Another small refinement is checking ifconfig for network info, so the user doesn’t have to supply this manually. Again, this could fail (no priviliges, no ifconfig), so it’s made to be an option, not a requirement.

#!/usr/bin/env python
#
# Author: Martin Matusiak <numerodix@gmail.com>
# Licensed under the GNU Public License, version 2.
#
# revision 2 - add hostname lookup
 
 
import os, string, re, sys, time, thread
 
 
def main():
	network = None
	try:
		netinfo = check_network()
		(ip, mask) = netinfo
		network = ip + "/" + mask
	except:
		print "Warning: No network connection found, scan may fail."
 
	if len(sys.argv) > 1:
		network = sys.argv[1]
 
	if not network:
		print "Error: No network range given."
		print "Usage:\\t" + sys.argv[0] + " 10.0.0.0/24"
		sys.exit(1)
 
 
	if cmd_exists("nmap"):
		nmap_scan(network)
	else:
		print "Warning: nmap not found, falling back on failsafe ping scan method."
		ping_scan(network)
 
 
def nmap_scan(network):
	try:
		print "Using network: " + network
		cmd = 'nmap -n -sP -T4 ' + network + ' 2>&1'
		res = invoke(cmd)
		lines = res.split('\\n')
		for i in lines:
			m = find('Host\\s+\\(?([0-9\\.]+)\\)?\\s+appears to be up.', i)
			if m:
				print m, "\\t", nslookup(m)
	except: pass
 
 
def ping_scan(network):
	iprange = find('(\\w+\\.\\w+\\.\\w+)', network)
	print "Using network: " + iprange + ".0/24"
	for i in range(1,254):
		host = iprange + '.' + str(i)
		thread.start_new_thread(ping, (host, None))
		time.sleep(1)
 
 
def ping(host, dummy):
	try:
		cmd = 'ping -c3 -n -w300 ' + host + ' 2>&1'
		res = invoke(cmd)
		if "bytes from" in res: print host, "\\t", nslookup(host)
	except: pass
 
 
def nslookup(ip):
	if cmd_exists("host"):
		cmd = 'host ' + ip + ' 2>&1'
		res = invoke(cmd)
		if "domain name pointer" in res:
			return res.split(" ")[4][:-2]
	return ""
 
 
def check_network():
	cmd = "/sbin/ifconfig"
	res = invoke(cmd)
 
	iface, ip, mask = None, None, None
	lines = res.split('\\n')
	for i in lines:

		# find interface
		m = find('^(\\w+)\\s+', i)
		if m: iface = m

		# ignore loopback interface
		if iface and iface != "lo":

			# find ip address
			m = find('inet addr:([0-9\\.]+)\\s+', i)
			if m: ip = m

			# find net mask
			m = find('Mask:([0-9\\.]+)$', i)
			if m: mask = m
 
	if ip and mask:
		mask = mask_numerical(mask)
		return (ip, mask)
 
 
def mask_numerical(mask):
	segs = find('(\\w+)\\.(\\w+)\\.(\\w+)\\.(\\w+)', mask)
	mask = 0
	adds = (0, 128, 192, 224, 240, 248, 252, 254, 255)
	for i in segs:
		for j in range(0, len(adds)):
			if int(i) == adds[j]:
				mask += j
	return str( mask )
 
 
def find(needle, haystack):
	try:
		match = re.search(needle, haystack)
		if len(match.groups()) > 1:
			return match.groups()
		else:
			return match.groups()[0]
	except: pass
 
 
def invoke(cmd):
	(sin, sout) = os.popen2(cmd)
	return sout.read()
 
 
def cmd_exists(cmd):
	if invoke("which " + cmd + " 2>&1").find("no " + cmd) == -1:
		return True
	return False
 
 
 
if __name__ == "__main__":
	main()

Download this code: netscanpy

The output looks like this:

Using network: 192.168.2.119/24
192.168.2.1
192.168.2.119	james.home.lan
 

Download this code: netscan_output

The first host listed, whose address ends in a 1, is often a router.
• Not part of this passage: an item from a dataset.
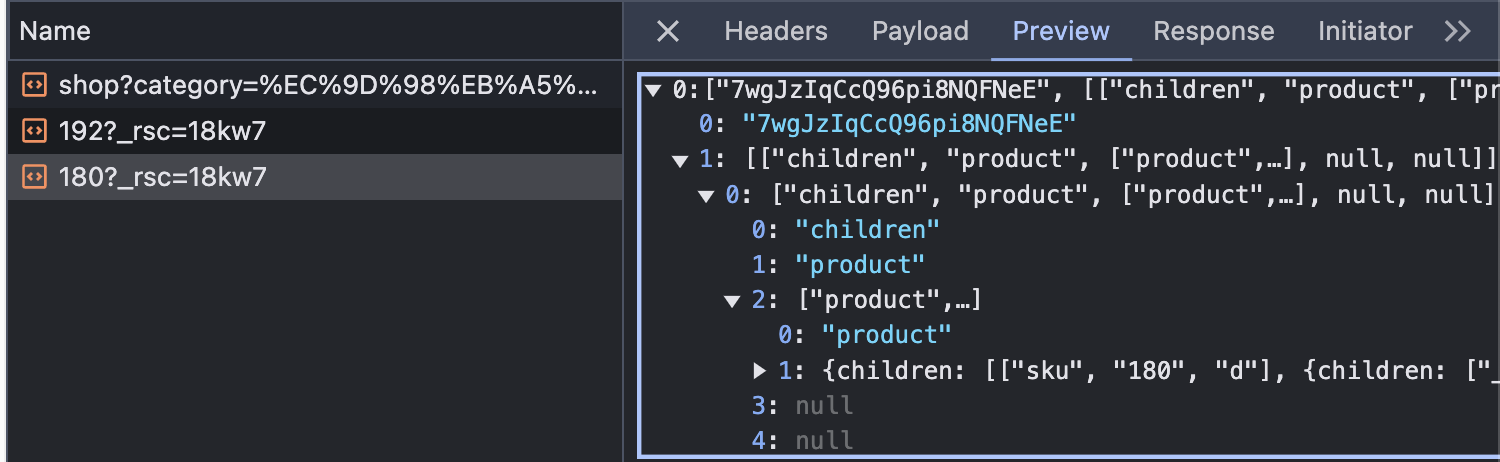Click the "children" string value at index 0
Image resolution: width=1500 pixels, height=462 pixels.
866,230
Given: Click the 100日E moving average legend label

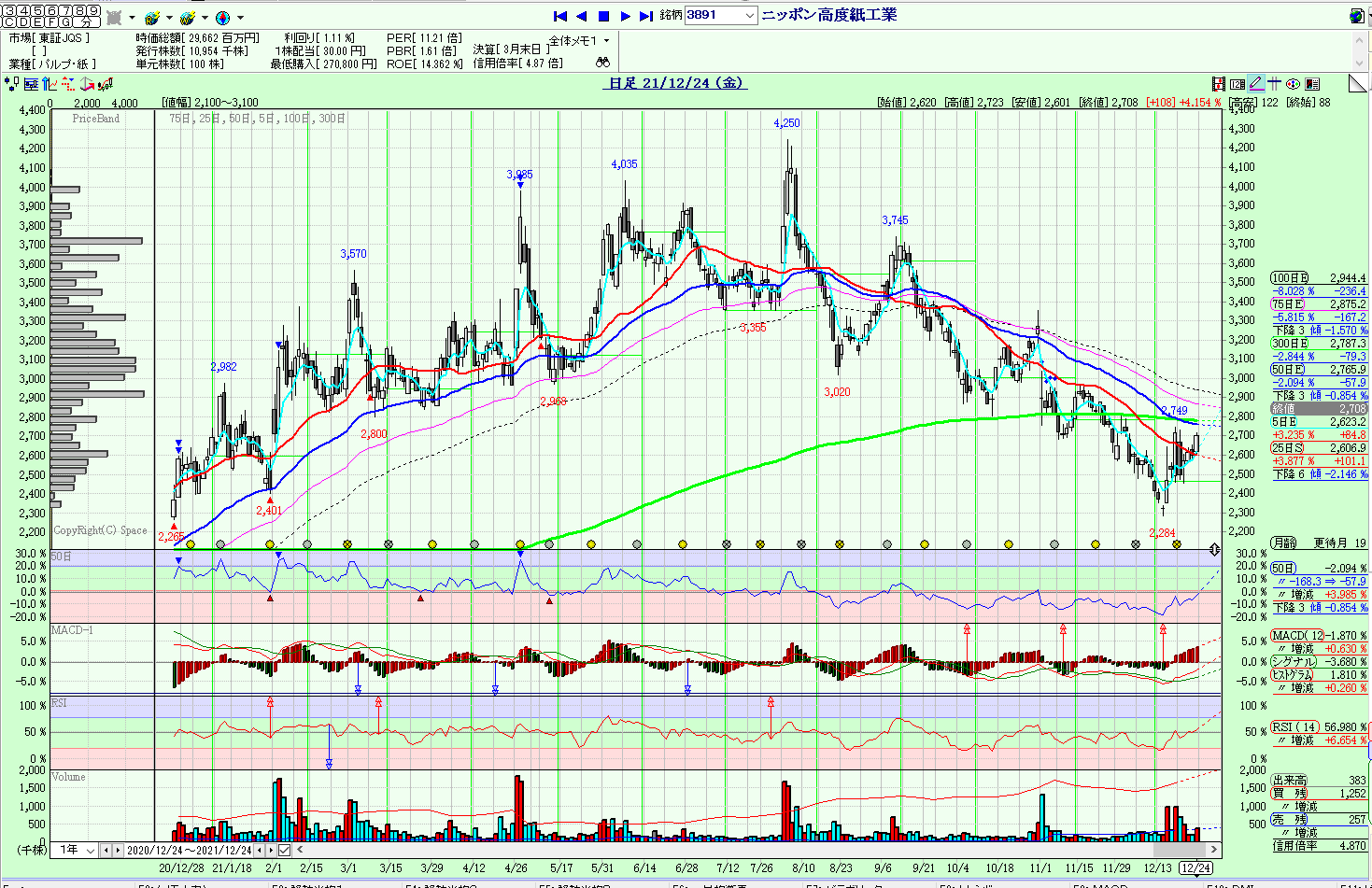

Then there’s the host transmitting the scan, that is localhost. At the time of the scan there were no other hosts connected on the network. Of course, beyond finding hosts, there’s a lot more one can find out about them using.. *drumroll*.. nmap.

Update: I added a name lookup feature so that if there is a nameserver on the network, you not only get ip addresses, but hostnames as well.